# Mustard crusted leg of lamb, smoked?



## Nefarious (Dec 21, 2021)

I am trying to get my mind wrapped.around new years.  We typically will have a roasted mustard crusted bone in leg of lamb.  Except this year, I have a smoker.  Not much experience, but that is coming.

The question is, can I just take the oven recipe, marinade and all, and just smoke it instead, since I use temperature to decide when it's done?

The recipe calls for the leg to be basted every hour,, can I skip that step and use a slightly thicker marinade in the start?

Will too thick of a mustard marinade inhibit the smoke penetration?


----------



## sandyut (Dec 21, 2021)

Nefarious said:


> Will too thick of a mustard marinade inhibit the smoke penetration?


I think it might...  Can you change the marinade to an oil base with garlic, rosemary and salt and such?  I could see the mustard crust getting a funky look going on and inhibit smoke penetration...   Hopefully others with chime in.  All the lamb I have done is like I described above.  Done it smoked and grilled.  Kinda like this idea.


----------



## thirdeye (Dec 21, 2021)

It should work just fine in the smoker unless the marinade or basting liquid has a high sugar content.   People use a mustard slather on brisket and butts, and that does not seem to interfere with smoke flavor.   I barbecue injected lamb legs and spray them with a beer, apple cider, apple juice mixture and they come out fine.


----------



## Nefarious (Dec 21, 2021)

I did a search and found this  Recipe he uses beer in his.  So, I guess I will do something like it.


----------



## Nefarious (Dec 21, 2021)

thirdeye said:


> It should work just fine in the smoker unless the marinade or basting liquid has a high sugar content.   People use a mustard slather on brisket and butts, and that does not seem to interfere with smoke flavor.   I barbecue injected lamb legs and spray them with a beer, apple cider, apple juice mixture and they come out fine.
> View attachment 519545


I just looked at your recipes page and saw the Lamb shoulder so I will do something on that order.  Thanks for your guide.


----------



## thirdeye (Dec 21, 2021)

Nefarious said:


> I just looked at your recipes page and saw the Lamb shoulder so I will do something on that order.  Thanks for your guide.


Woah,  I forgot all about that RECIPE, I posted that one 15 years ago and it's a solid recipe and technique.

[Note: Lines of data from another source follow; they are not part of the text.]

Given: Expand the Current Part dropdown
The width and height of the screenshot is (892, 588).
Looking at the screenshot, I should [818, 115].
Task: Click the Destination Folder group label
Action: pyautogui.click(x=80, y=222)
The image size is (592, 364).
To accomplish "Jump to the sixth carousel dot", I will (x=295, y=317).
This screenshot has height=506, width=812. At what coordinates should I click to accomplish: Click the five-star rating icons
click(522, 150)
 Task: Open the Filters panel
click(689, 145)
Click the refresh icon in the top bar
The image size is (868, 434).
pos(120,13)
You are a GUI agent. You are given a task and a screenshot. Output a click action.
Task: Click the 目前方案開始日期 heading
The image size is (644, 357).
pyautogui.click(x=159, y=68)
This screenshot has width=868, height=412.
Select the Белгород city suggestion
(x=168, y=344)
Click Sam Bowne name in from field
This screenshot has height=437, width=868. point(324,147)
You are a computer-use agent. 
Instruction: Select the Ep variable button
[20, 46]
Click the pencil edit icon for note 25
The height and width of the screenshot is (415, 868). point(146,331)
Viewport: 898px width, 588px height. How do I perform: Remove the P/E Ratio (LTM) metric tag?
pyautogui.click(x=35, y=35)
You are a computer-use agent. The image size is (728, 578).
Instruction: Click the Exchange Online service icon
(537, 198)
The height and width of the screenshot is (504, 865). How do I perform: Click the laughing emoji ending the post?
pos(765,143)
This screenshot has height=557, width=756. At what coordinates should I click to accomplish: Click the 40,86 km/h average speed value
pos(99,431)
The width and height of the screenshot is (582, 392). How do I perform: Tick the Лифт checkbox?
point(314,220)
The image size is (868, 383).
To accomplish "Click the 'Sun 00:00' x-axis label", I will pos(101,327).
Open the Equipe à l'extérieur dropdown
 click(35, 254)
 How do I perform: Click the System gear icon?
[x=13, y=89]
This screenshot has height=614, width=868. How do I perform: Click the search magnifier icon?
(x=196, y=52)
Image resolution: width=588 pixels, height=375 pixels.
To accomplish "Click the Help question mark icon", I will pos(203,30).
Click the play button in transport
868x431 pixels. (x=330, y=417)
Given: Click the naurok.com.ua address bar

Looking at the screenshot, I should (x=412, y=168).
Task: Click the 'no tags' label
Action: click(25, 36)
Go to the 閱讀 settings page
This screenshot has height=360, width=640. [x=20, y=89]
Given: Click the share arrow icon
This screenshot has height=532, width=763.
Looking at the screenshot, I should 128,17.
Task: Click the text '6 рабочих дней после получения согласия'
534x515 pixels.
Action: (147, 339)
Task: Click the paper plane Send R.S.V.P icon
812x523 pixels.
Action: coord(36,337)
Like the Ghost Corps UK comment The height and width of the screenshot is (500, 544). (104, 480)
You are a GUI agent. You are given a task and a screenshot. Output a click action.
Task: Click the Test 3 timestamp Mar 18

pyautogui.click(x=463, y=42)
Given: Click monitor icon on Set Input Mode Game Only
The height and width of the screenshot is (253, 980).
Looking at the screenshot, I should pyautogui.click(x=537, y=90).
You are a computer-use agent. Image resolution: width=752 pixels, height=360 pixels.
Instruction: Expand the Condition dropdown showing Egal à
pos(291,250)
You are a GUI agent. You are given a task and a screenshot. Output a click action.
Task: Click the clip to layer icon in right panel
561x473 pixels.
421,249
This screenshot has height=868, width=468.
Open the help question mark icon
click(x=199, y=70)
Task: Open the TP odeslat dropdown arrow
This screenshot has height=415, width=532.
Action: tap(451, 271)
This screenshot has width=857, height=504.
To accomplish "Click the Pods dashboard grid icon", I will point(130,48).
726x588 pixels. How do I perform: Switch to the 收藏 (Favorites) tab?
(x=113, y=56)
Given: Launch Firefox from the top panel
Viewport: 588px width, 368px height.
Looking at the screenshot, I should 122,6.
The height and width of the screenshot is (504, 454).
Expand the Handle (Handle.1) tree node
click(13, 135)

This method was very popular on two of the ceramic grill forums back in the day.  The anchovies add umami, kind of a background savory flavor.  Anchovies are in Worcestershire sauce for that same savoriness.


----------



## jcam222 (Dec 21, 2021)

thirdeye said:


> Woah,  I forgot all about that RECIPE, I posted that one 15 years ago and it's a solid recipe and technique. This method was very popular on two of the ceramic grill forums back in the day.  The anchovies add umami, kind of a background savory flavor.  Anchovies are in Worcestershire sauce for that same savoriness.


Anchovy is a darn good secret in many things! Add in some capers snd I’m all in! Nice recipe, I’ll have to give it a go.


----------